Take the material below and reproduce, word for word, only the lines from the line with "Yes, I'm taking" through the line with "[rss] (16, 2163)".
┌─ Provided material
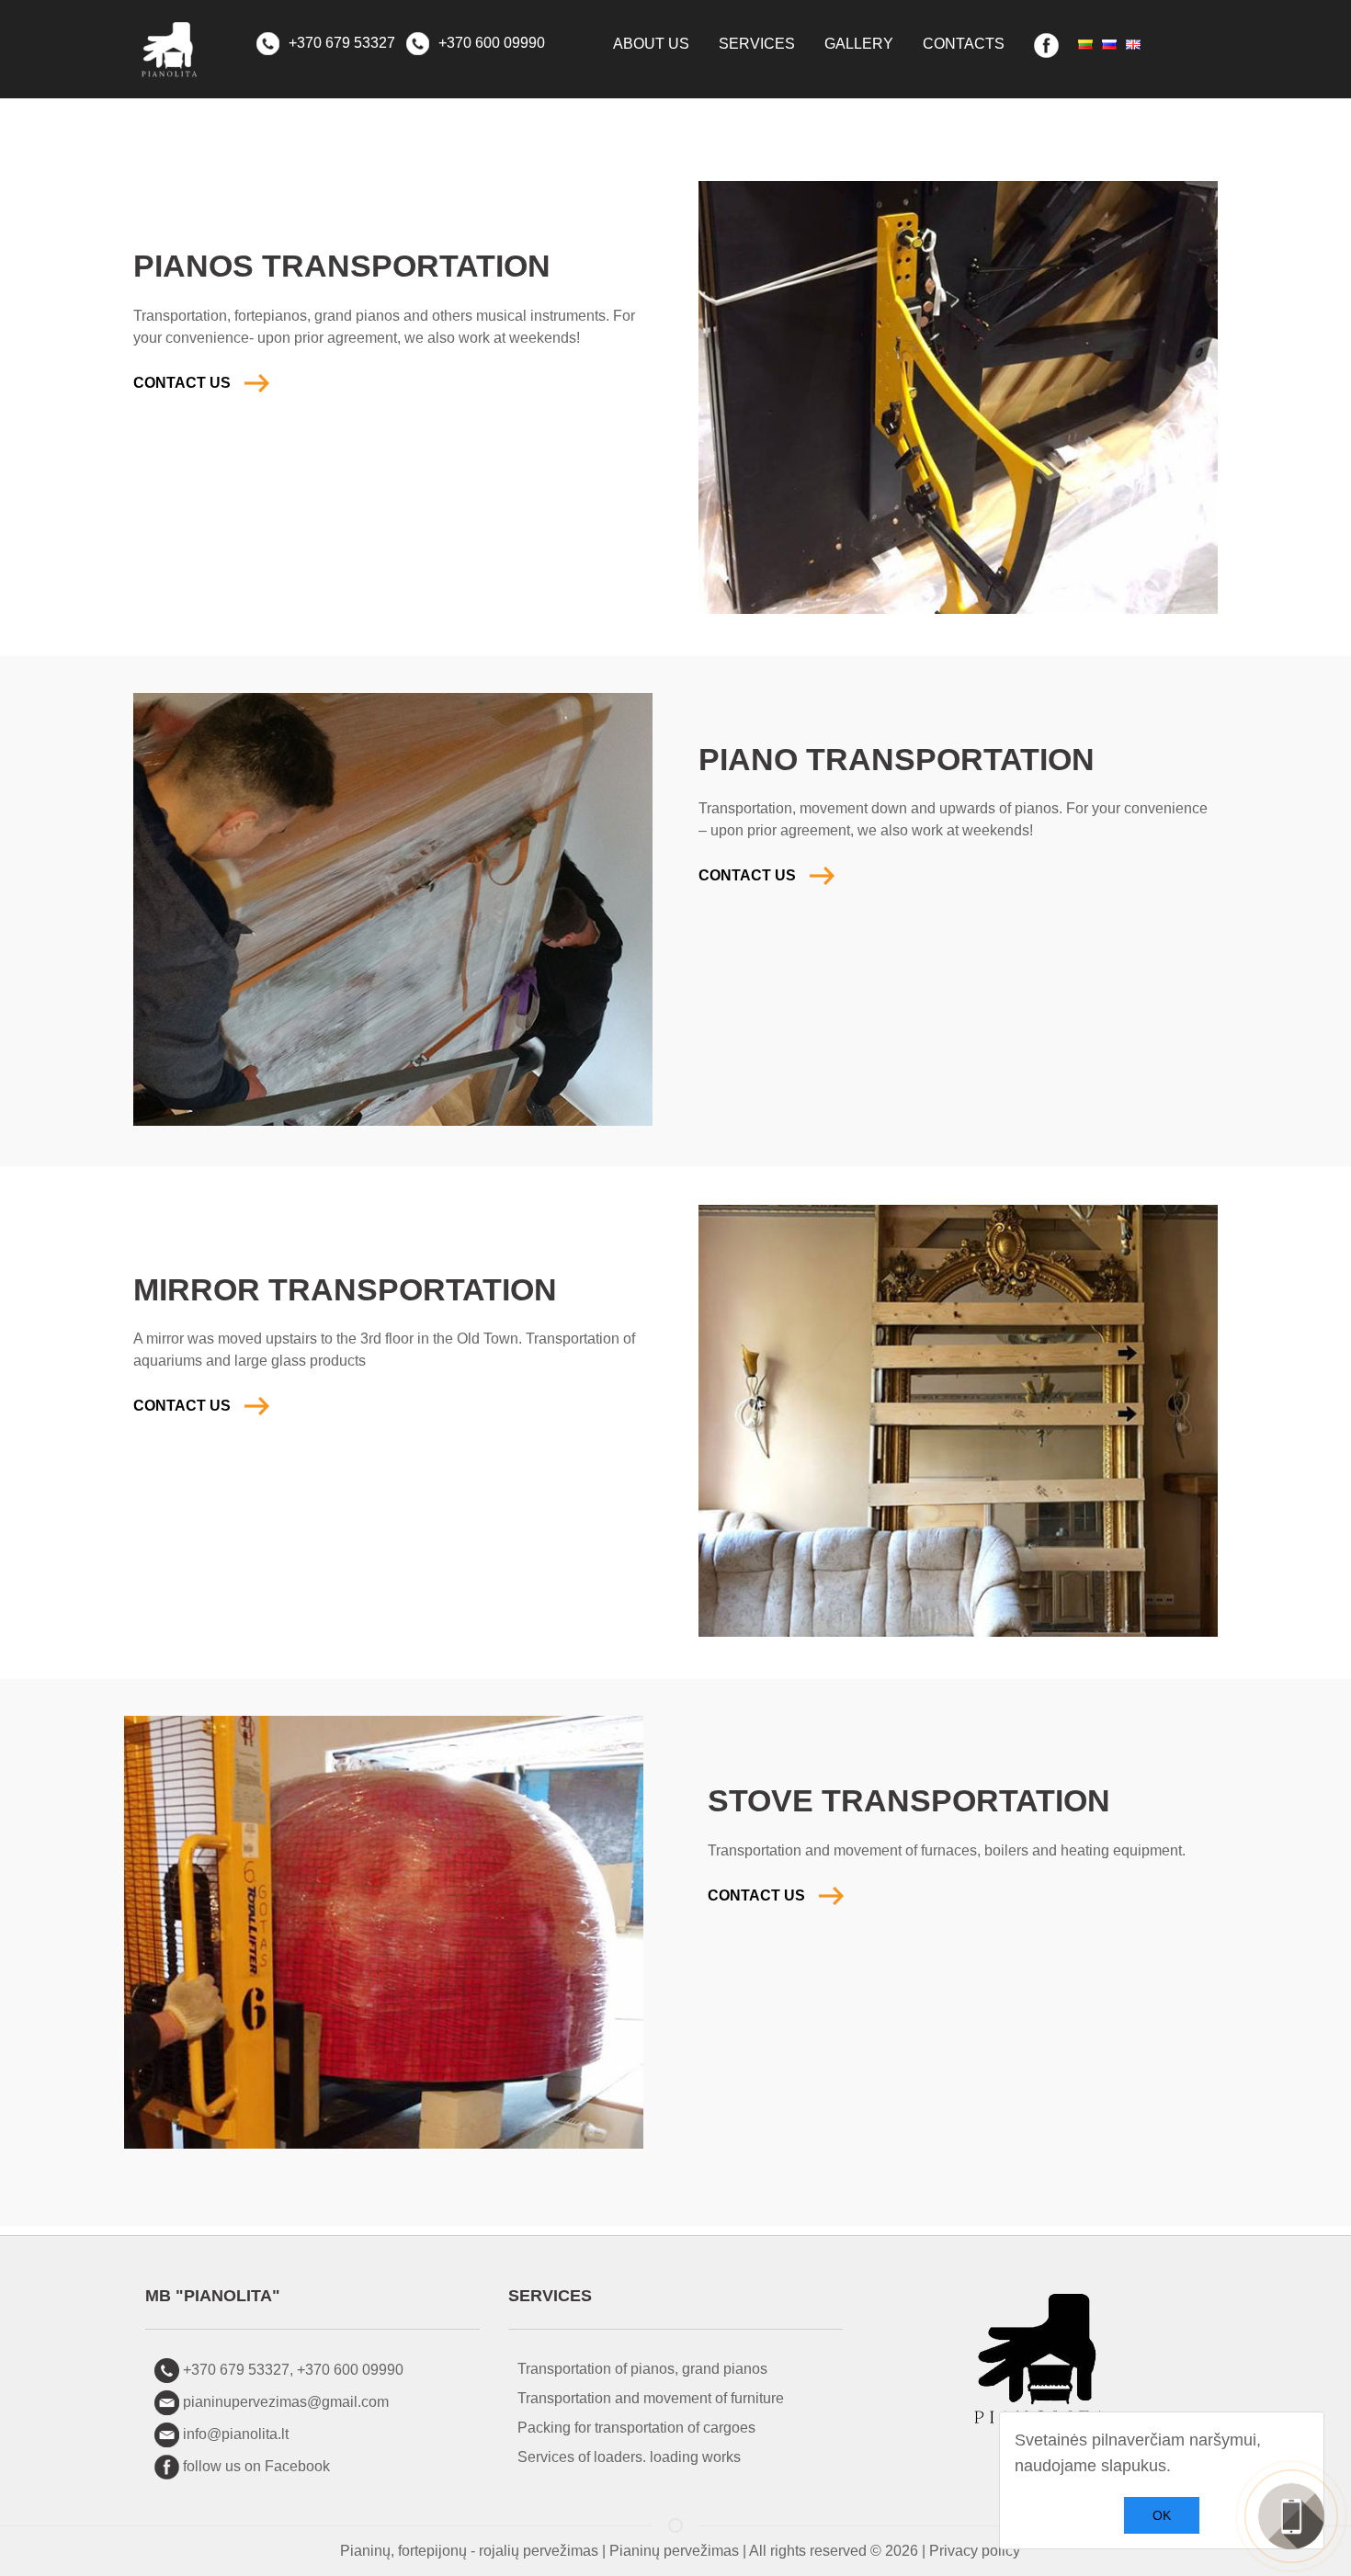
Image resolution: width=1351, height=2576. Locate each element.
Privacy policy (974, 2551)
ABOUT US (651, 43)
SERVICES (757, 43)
└─
┌─ Provided material
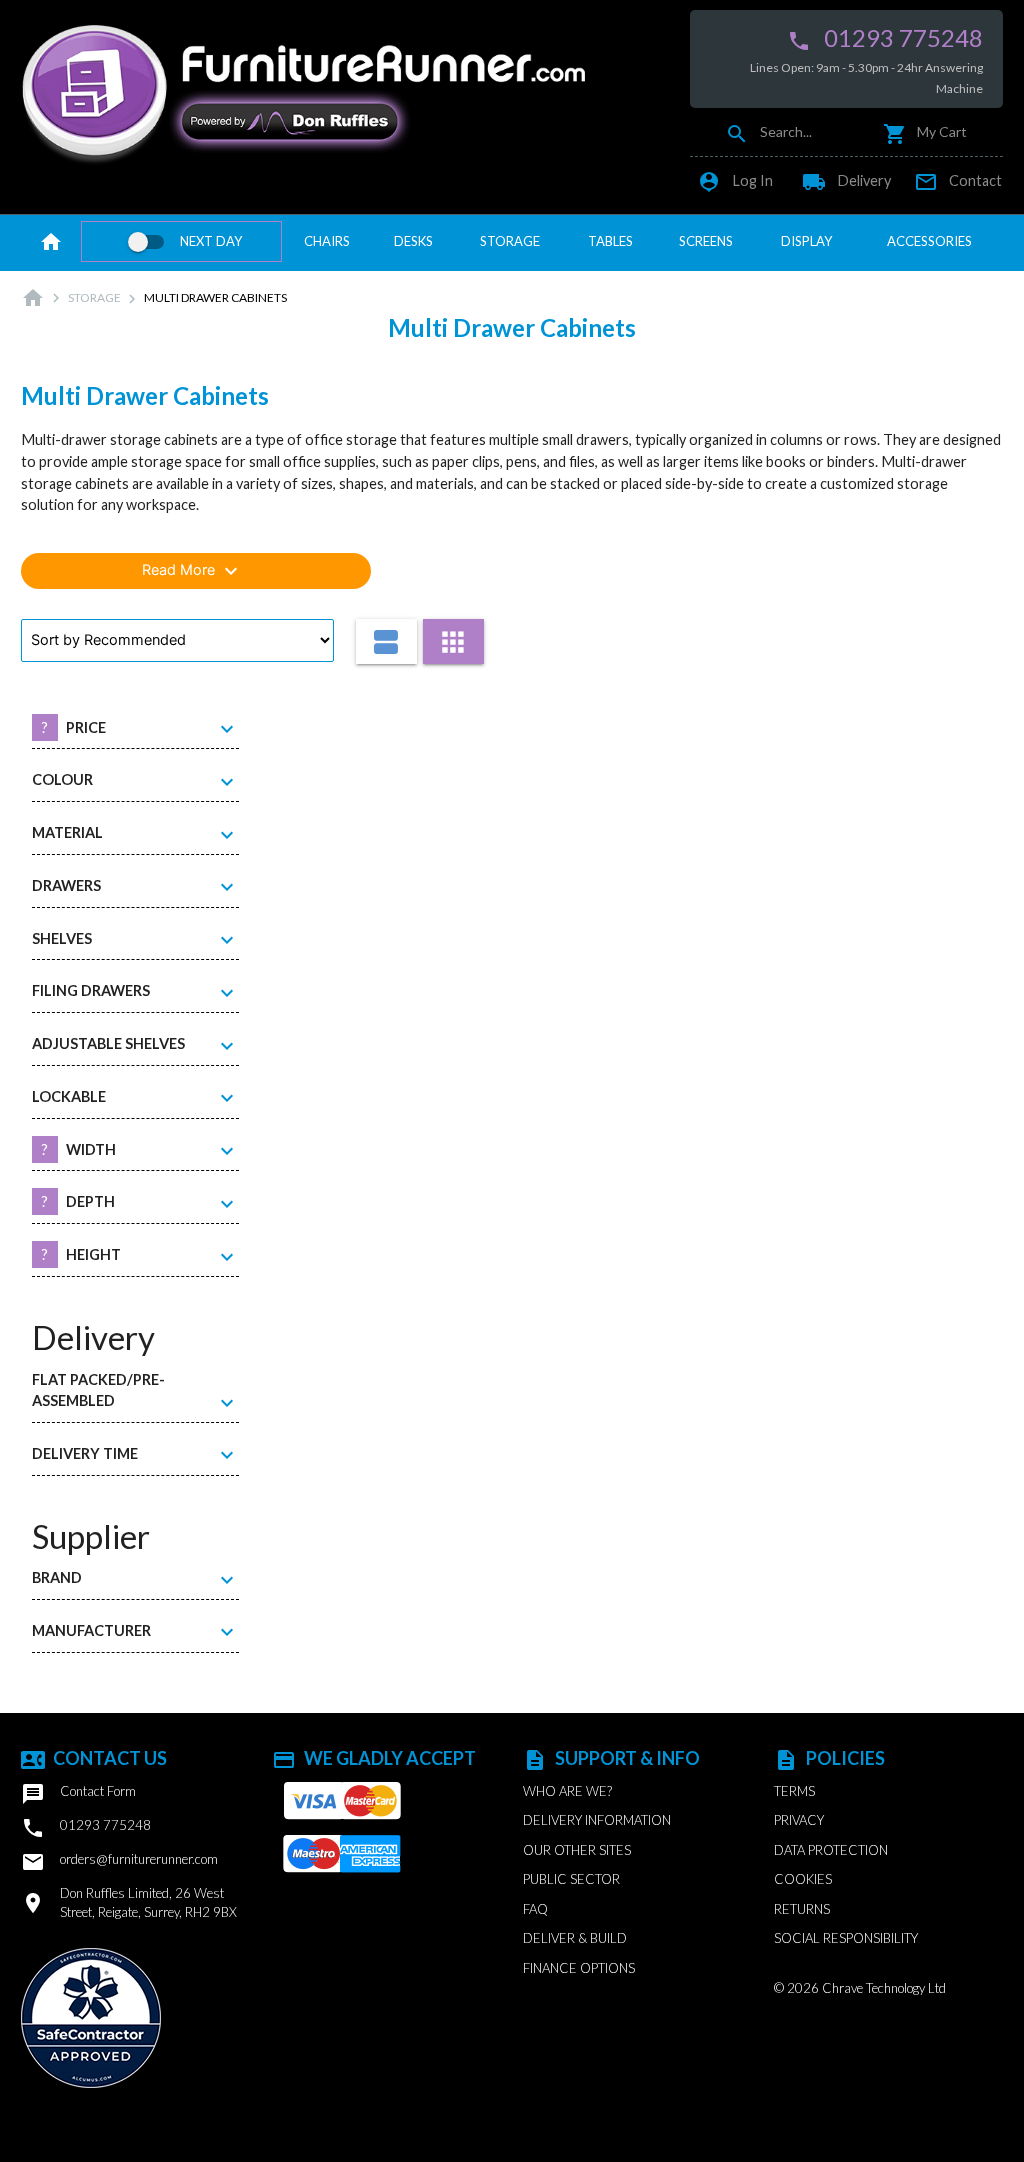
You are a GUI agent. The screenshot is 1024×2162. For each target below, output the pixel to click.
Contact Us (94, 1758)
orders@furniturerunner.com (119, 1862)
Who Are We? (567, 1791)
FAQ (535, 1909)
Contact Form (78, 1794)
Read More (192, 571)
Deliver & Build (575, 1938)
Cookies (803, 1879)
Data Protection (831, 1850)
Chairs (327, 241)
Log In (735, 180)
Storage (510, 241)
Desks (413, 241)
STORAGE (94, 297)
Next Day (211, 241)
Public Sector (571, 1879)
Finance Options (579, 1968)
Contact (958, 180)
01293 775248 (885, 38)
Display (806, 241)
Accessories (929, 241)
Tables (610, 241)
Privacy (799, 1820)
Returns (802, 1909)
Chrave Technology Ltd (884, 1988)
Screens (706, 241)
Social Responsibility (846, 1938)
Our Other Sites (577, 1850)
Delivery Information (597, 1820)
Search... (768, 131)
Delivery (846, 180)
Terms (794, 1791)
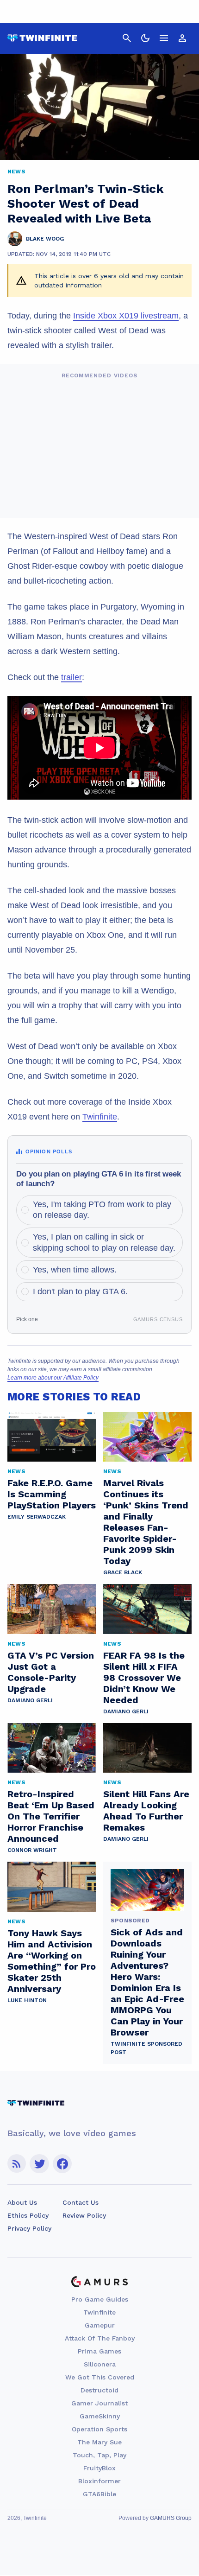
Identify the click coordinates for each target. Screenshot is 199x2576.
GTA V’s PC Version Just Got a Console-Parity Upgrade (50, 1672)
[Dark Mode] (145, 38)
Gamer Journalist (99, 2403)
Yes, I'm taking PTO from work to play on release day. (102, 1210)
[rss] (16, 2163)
└─
### Task output
Yes, I'm taking PTO from work to play on release day. (102, 1210)
[rss] (16, 2163)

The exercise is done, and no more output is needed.